> [DOCUMENT SECTION]

____________________

Another complaint is that men don’t value women for their careers, education and intellect. Well, tough. Who are you to tell us what we should value? Unless I’m planning to sponge off a woman and let her pay the bills, why would I care what she does for a living? I spoke with a 30-something architect who has had trouble finding dates, and she was horrified when I told her that perhaps 5 percent of the men out there would consider her education and employment to be a significant relationship asset. She’s a smart girl, but had never stopped to think about what men actually like in a woman for ten seconds.
Seriously, look at the facts. Men like pretty girls. Men like women who smile, not lecture. There has never, in the entire history of magazine publishing, been a men’s magazine dedicated to women’s resumes and test scores. Think maybe there’s a reason for that? Because we don’t care! Intelligence isn’t a negative – Space Bunny could argue rings around half the people who email me – but it’s generally not an attribute any man would place in his top five. What attributes are most important? It varies of course, but this list is probably fairly common:
1. Pretty face
2. Nice body
3. Pleasant demeanor
4. Sexual compatibility
5. Sense of proportion
6. Sense of humor
Notice that there’s nothing about money, careers or any of that sort of thing on the list. Religious guys will probably have religious compatibility somewhere in the top three, but almost never at #1. Sure, there’s the occasional John Kerry who rates financial assets above all, but that doesn’t hasn’t entered into most men’s thinking since the days of Middlemarch. Men, feel free to correct me if I’m wrong, but be honest about your priorities. Save the PC sensitive New Age male stuff for the office.

____________________

> [DATA SUPPLIED]
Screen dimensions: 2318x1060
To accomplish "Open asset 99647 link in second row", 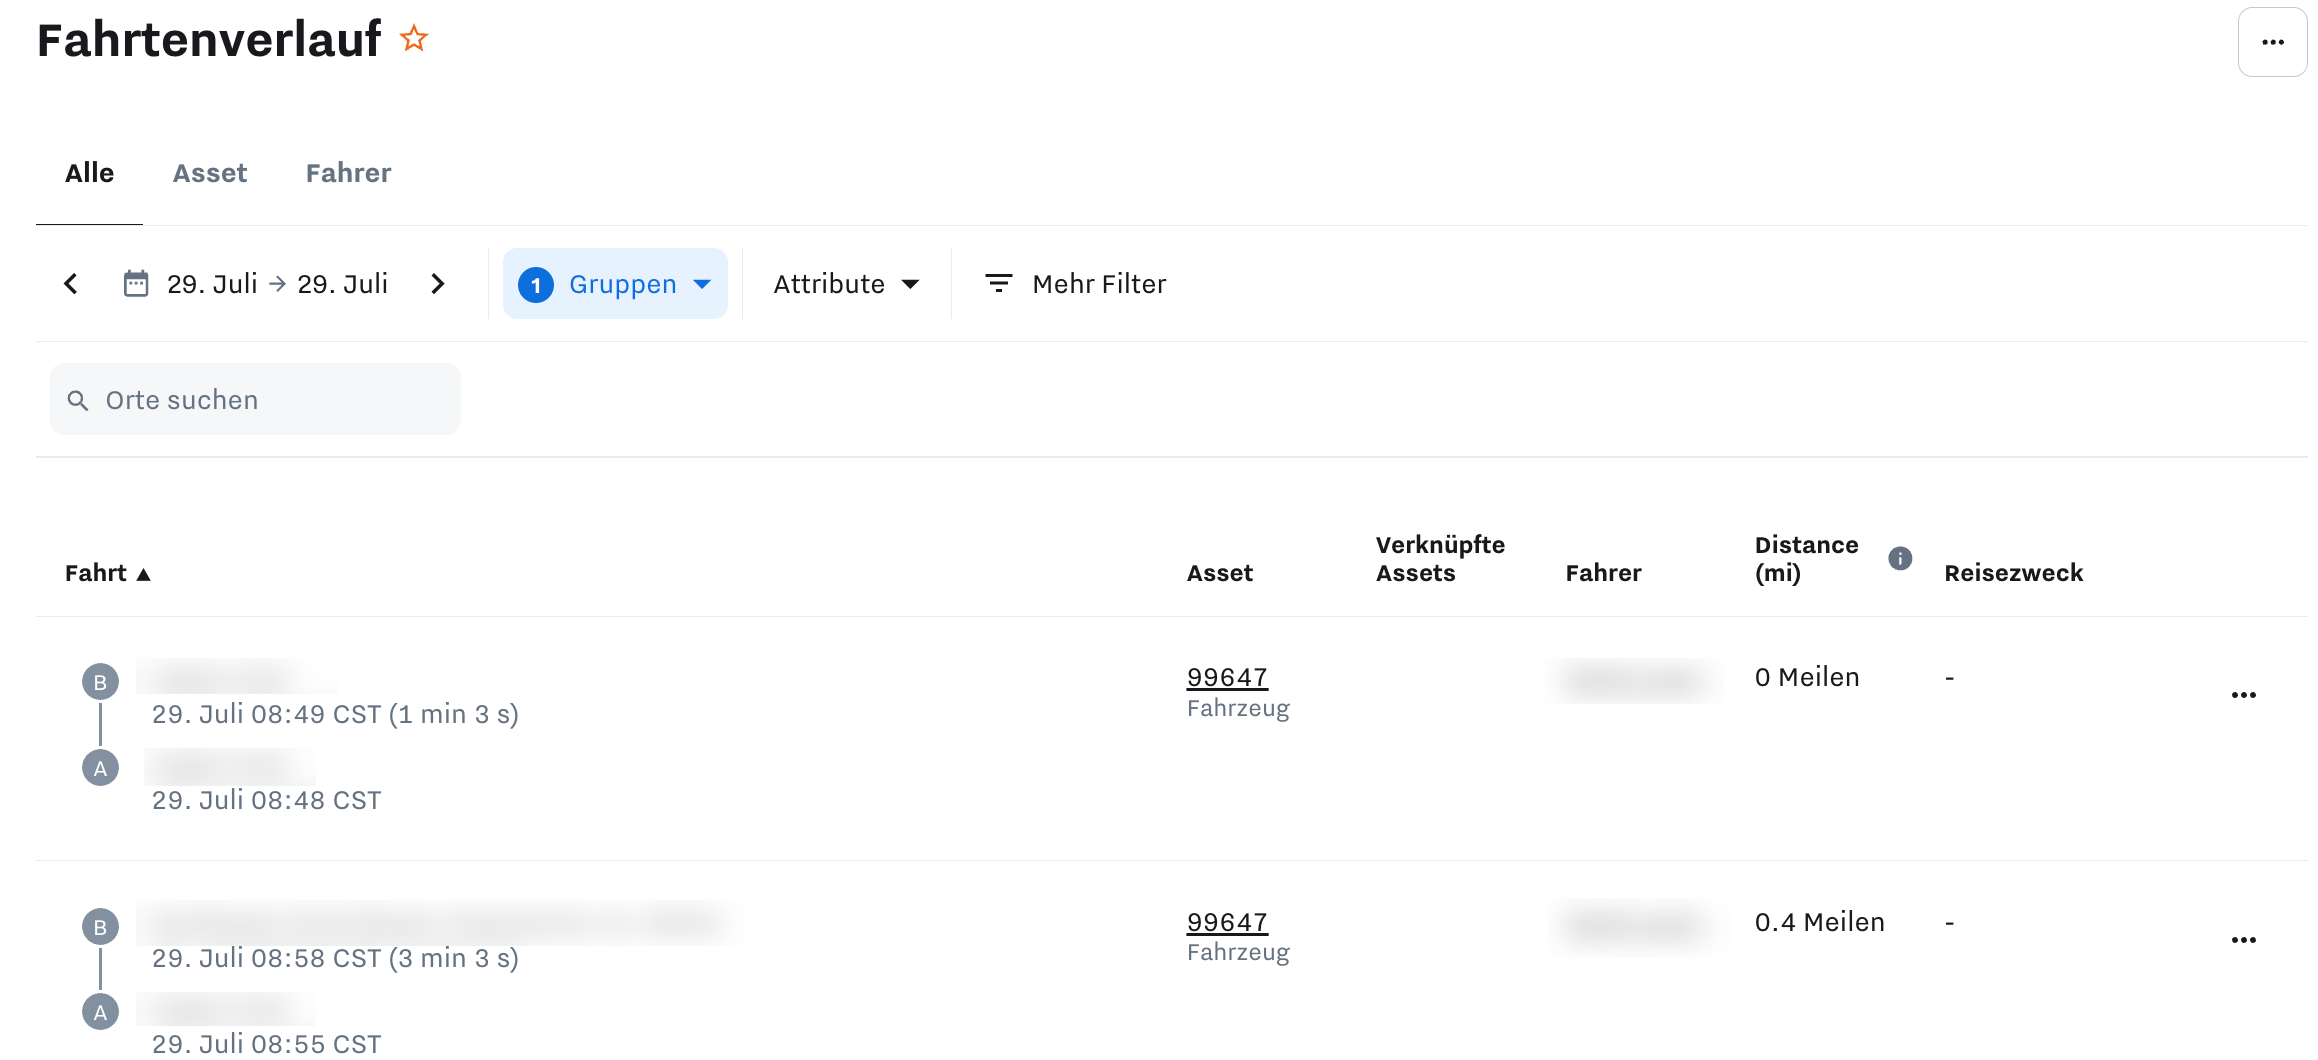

____________________

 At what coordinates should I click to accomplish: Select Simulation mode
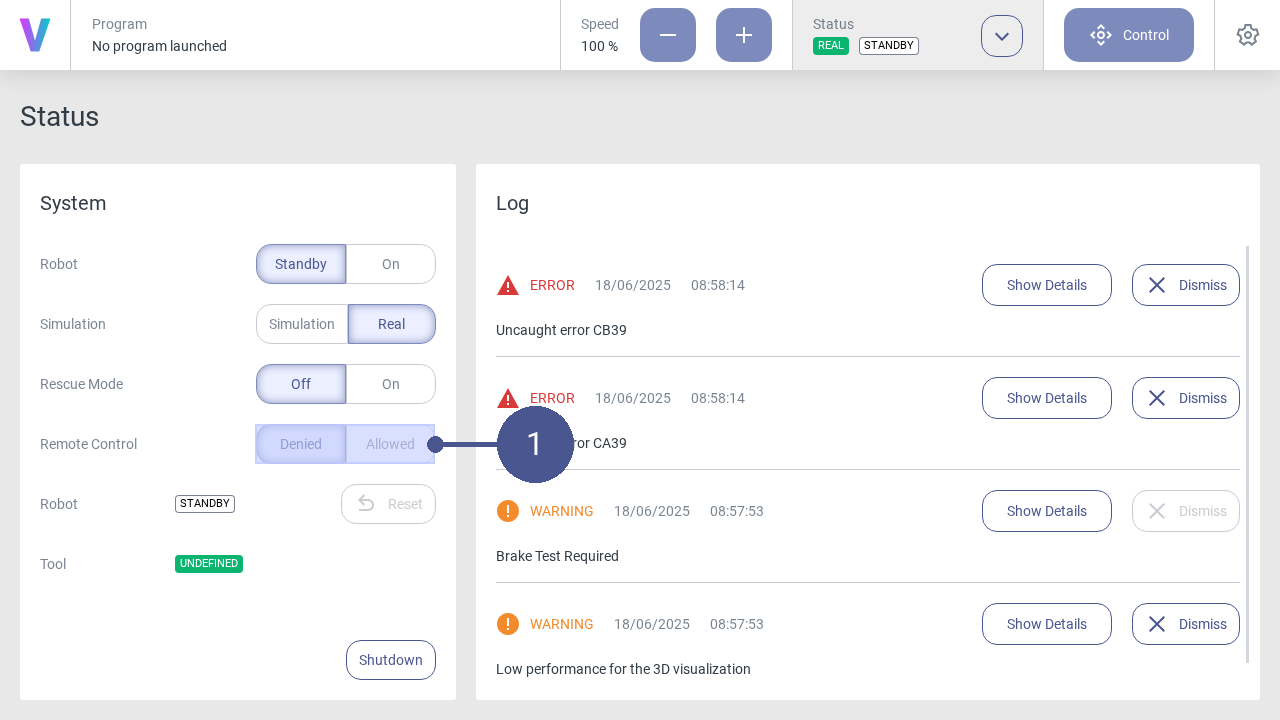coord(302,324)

____________________

> [SHORT TASK]
Repeat word for word the part of the passage on what men value in women, starting at "Another complaint is" and ending at "for ten seconds.". The data comes from a different source than the text.

> [WRITTEN ANSWER]
Another complaint is that men don’t value women for their careers, education and intellect. Well, tough. Who are you to tell us what we should value? Unless I’m planning to sponge off a woman and let her pay the bills, why would I care what she does for a living? I spoke with a 30-something architect who has had trouble finding dates, and she was horrified when I told her that perhaps 5 percent of the men out there would consider her education and employment to be a significant relationship asset. She’s a smart girl, but had never stopped to think about what men actually like in a woman for ten seconds.